I thought of Jim recently when I read some remarks by Nick Denton, the founder of Gawker. Denton was talking about why Gawker recently shut down its rankings-based commenting system. As reported by GigaOM, Denton said:

“[The Gawker comment system] doesn’t work because people game it — and the people who game it are the people with time and social-media expertise, and those are not the people with information or insight. What person who actually has a job and a reputation… would give a fuck about getting some little badge like they’re in high school? It’s patronizing.”

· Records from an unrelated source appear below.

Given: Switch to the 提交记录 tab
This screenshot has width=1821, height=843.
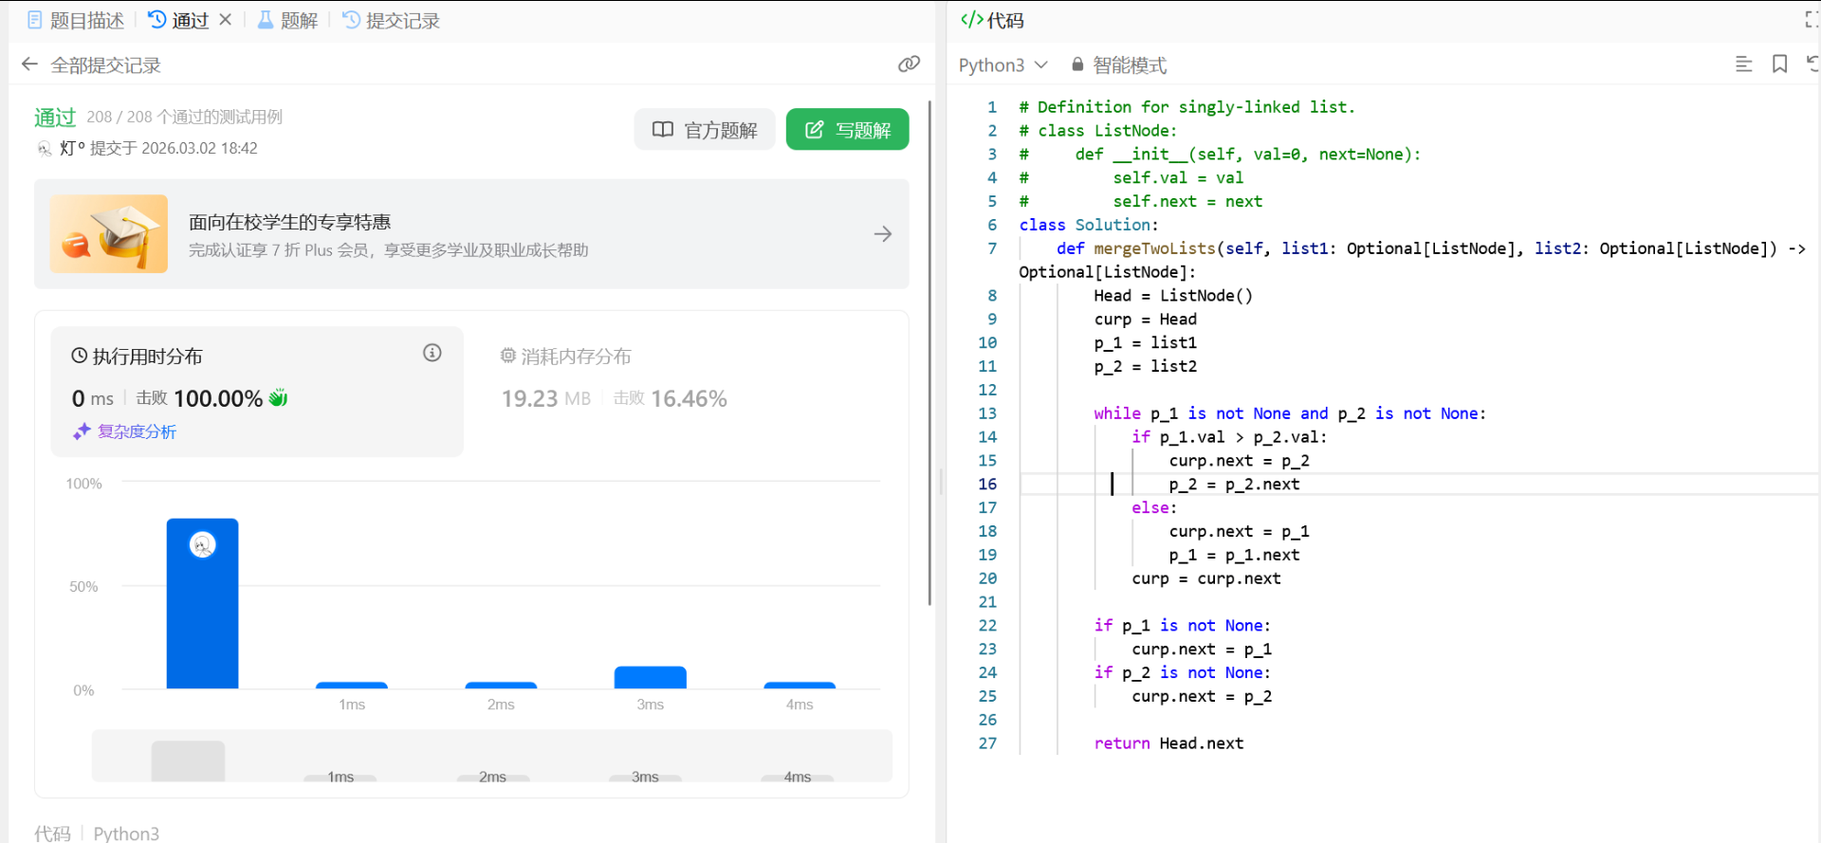Looking at the screenshot, I should pyautogui.click(x=391, y=20).

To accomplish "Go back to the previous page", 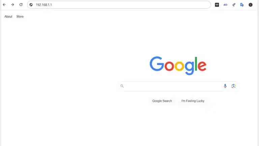I will [x=4, y=5].
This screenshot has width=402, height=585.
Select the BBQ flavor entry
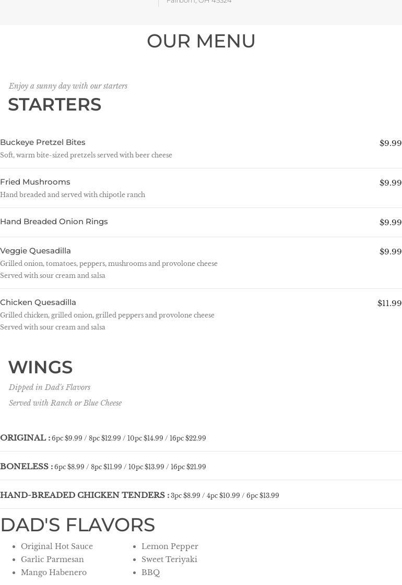pos(150,572)
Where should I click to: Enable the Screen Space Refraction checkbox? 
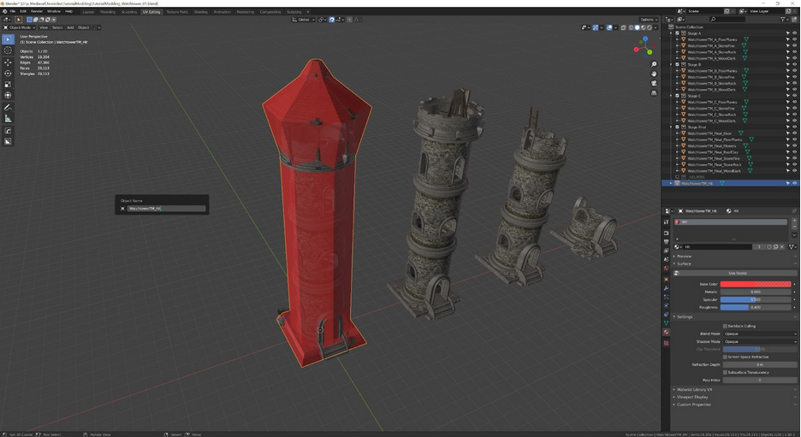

That nicely sums up an idea I’ve been chewing on for a while. People who are great at getting high-influence positions on social media are rarely the best creators, thinkers, or artists. But they’re always the best hustlers. Social media rewards people who can elbow their way to the front of the line.

* * * *

This explains why Google+ is so weirdly unsatisfying. Despite being elegantly designed, Google+ shows me nothing but irrelevant and pointless posts when I log in. It relies on statistics to determine what’s popular, and statistics favor people obsessed with social media — more often than not, insufferable bores.

From Google+, to the comments on Gawker, to Facebook, social media brands find themselves in battles with site gamers, similar to the fight Google Search has been waging for over a decade against black-hat SEO artists. You can see it in the scourge of “reply girls” on YouTube and Twitter’s lawsuit against marketing spammers. It’s a battle to keep these valuable channels from becoming all noise and no signal.

* * * *

This pattern leads to some troubling conclusions.

First, it reveals what should be a Law of Social Media. That is: There is no correlation between aptitude in social media and aptitude in anything else. It’s a mistake to use social media popularity to evaluate somebody’s credibility in any other field.

Second, it means social media is now an arms race. Any site that’s (a) open and (b) popular will be corrupted by relentless gaming until it becomes (a) less open or (b) less popular — usually both. That’s what happened to Digg, which is now a hollow husk of its former self. Nobody wins an arms race.

* * * *

The hope, reaching back to the early days of the consumer Internet, was to build democratic marketplace of ideas. Nobody owns the Internet. An individual should be able to find the best of whatever she’s interested in, without distraction. Quality should trump all other considerations.

That has not happened. Instead, we’re in a race to keep social media mercenaries from shamelessly hyping their clients (or more often, themselves) on channels that were meant to be for enjoyment and information. It’s a race which a few sites — Reddit comes to mind, in addition to Nick Denton’s Gawker properties — are proudly fighting, while others lay down and succumb to a creeping ooze of sucking lameness.

This is the communications battle of 2012. The fight to keep the Internet interesting. Who’s side are you on?

* Just to be clear: Not the company I’m at now.